August 17, 2013 | Unregistered CommenterBarbarossa

Again, regardless of what our fearless leader knows or does not know about the NSA's activities, I agree with Barbarossa. The sports cliche "momentum" explains much. Along with its companion "inertia" these two physical laws can be seen at work everywhere in our history. Faulkner's dictum that the past is not past was only another (memorable) way to say the same thing. Once the human race gets started on a path, it's hard to reverse course, especially when we are foolish enough to make sure that path is showered with money or paved with gold.

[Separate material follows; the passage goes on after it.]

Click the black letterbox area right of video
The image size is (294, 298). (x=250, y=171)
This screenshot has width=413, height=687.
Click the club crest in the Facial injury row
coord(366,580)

Our religious institutions, our defense and security industry and our health care monster are only three instances of these laws in operation. A true conservative would think at least twice before initiating or abetting the growth of an apparatus designed from its inception to consume all that any lover of freedom, libertarian or just plain liberal, would hold dear. But then that's not what conservative means these days; it means frightened of everything but money.

Akhilleus, in our benighted universe is it too late for a Hari Sedon to set us on the right course?

Does anyone have any candidates in mind for the job? As much as I admire our current President, I don't think he's the One.

August 17, 2013 | Unregistered CommenterKen Winkes

Make that SELDON!

August 17, 2013 | Unregistered CommenterKen Winkes

Note to Rich Lowry from a progressive keyboard. I completely understand the only argument left is lying when you are speaking through a slit in a white hood as you piss all over democracy and claim its raining. Cross burning at 10 p.m., immediately following the revival meeting for the elimination of homosexuals, debunking of man made climate change and a treatise of the true role of women.

August 17, 2013 | Unregistered CommenterDiane

Just watched "Inside Job" again. Larry Summers is a peach.